The First Version Is Not the Finish Line

There is a specific kind of energy that shows up when something works for the first time.

A script runs without crashing.
A prototype loads.
A button does the thing it was supposed to do.
A robot says the right words back.
A little idea that used to only exist in your head suddenly becomes something you can point at.

That moment is fun. It should be fun. It is one of the reasons I have loved building things for as long as I can remember.

But I have also learned, usually the hard way, that the first version is not the finish line. Not by a long shot. Quite honestly, once something works, you finally get to see what you actually built. Not what you imagined. Not what you intended. The real thing.

And the real thing always has something to teach you.

A topic that spends way too much time bouncing around my head lately is how modern AI has changed how quickly people can get to that first version.

Someone with an idea, some patience, and the willingness to keep trying can build a surprising amount now. Things that used to require a full team, a budget, and a long runway can sometimes be roughed into shape by one person with the right tools and a lot of willpower.

This actually reminds me of my early career. When I started building software professionally, the internet was still new. If you needed an algorithm, you did not just look it up online. You used a thick book that contained some author’s thoughts on how to build good software. Often there would be a small bit of source code you could translate and apply to your problem, but really it was you and your wits trying to figure it out.

That meant a lot of trial and error.

Does that sound familiar with how we interact with AI now? Does it sound a little like how AI operates under the hood? I think so.

And as we saw software engineering evolve over my career, I think it made the next layer more important, not less.

Because “it runs” and “it is ready” are not the same sentence. Early in my career, getting working code was often the most important part because everything was brand new. We launched companies on version 1 software.

The first version can hide a lot.

It can hide duplicated code that will become painful later.
It can hide business rules in places they do not belong.
It can hide security decisions that felt harmless in the moment.
It can hide missing tests, unclear ownership, inconsistent patterns, or assumptions that only worked because the first user happened to click the right path.

That does not make the first version bad. It makes it a first version.

Twenty-five years ago, we started at version 1, but we had many years to evolve to versions 2, 3, 4, and beyond. Now, we do not always have years to figure it out and evolve. We need to find ways to evolve as fast as the tools around us are evolving.

This is not a new phenomenon outside of software either. This has been true in life as well.
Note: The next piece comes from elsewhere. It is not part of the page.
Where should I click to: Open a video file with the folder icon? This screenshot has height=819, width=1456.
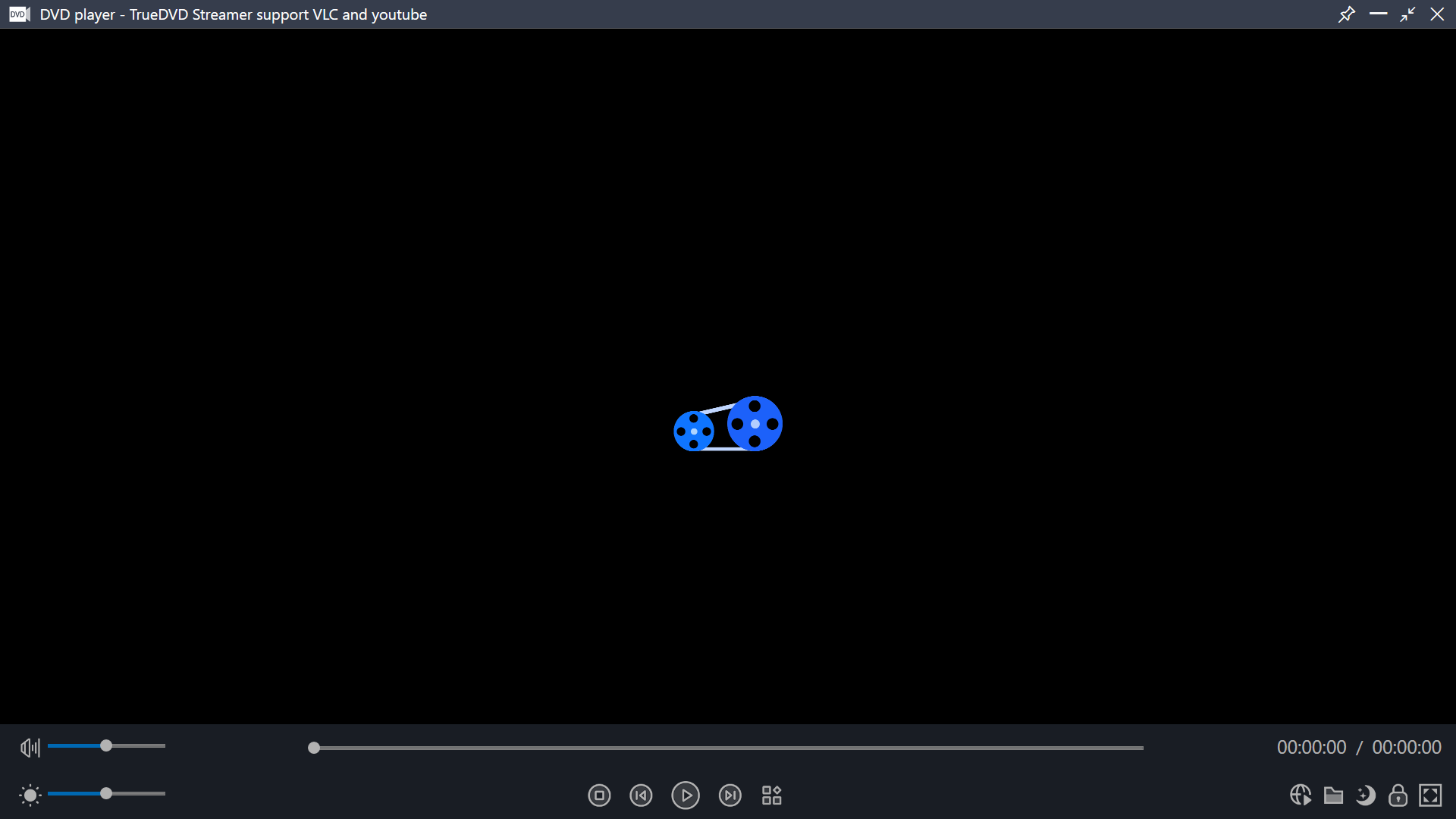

When I bought my acreage, it was a corn field overgrown with weeds. It had large ruts and ravines in the ground where water had run wild for years. There were berms built to direct the flow, but it made for a hilly and hole-filled property.

Fixing this took years of trial and error. The first pass at anything was rarely the final answer. You filled one ditch and knocked down a berm, only to find water puddling and running free somewhere else. You took out some trees and got a swampy marsh. You fixed one thing and it revealed the next thing that needed attention all along.

The land teaches you after you start working with it.

Software does too.
So does a business.
So does a life, really.

There is a humility that comes after the first successful run. The exciting part is proving that something can exist. The quieter part is making it dependable enough to keep around.

That quieter part is where a lot of the real craft lives. It is the part where you ask better questions.

What did this expose?
What does this depend on?
What happens when it fails?
Who needs to understand it besides me?
What would make someone else trust it?
What would make me trust it six months from now?

I have been thinking about this with the Open Jibo project I am working on. Getting an old robot to speak again, respond again, dance again, or feel a little more alive again is deeply satisfying. But every working behavior opens up the next layer. How does it recover? How does it remember? How does it handle the strange edge case? How does it become more than a neat demo?

That is also a lot of what I am thinking about with CoffeeBreak.

AI can help us get to first versions faster. That is a big deal. In reality, the future I am interested in is not just faster prototypes. There is value there, but the real value is in better paths from prototype to trust.

More useful review.
Clearer feedback.
Better context.
The right voice for the right person.
Systems that know when to act, when to ask, and when to slow down.

I do not think the first version should be dismissed. The first version matters, just like back when we launched companies on version 1 software. It is proof of motion. It is often the hardest emotional step because it turns an idea into something real enough to criticize.

But it should not be asked to carry more weight than it can.

The first version is a beginning.

Then comes the work of listening to it.
Then comes the work of improving it.
Then comes the work of deciding what kind of thing it is actually becoming.

It is important to apply attention where it needs to live, and that is where I am trying to spend more of my attention these days.

Not just on whether something can work once.

On whether it can become something worth trusting.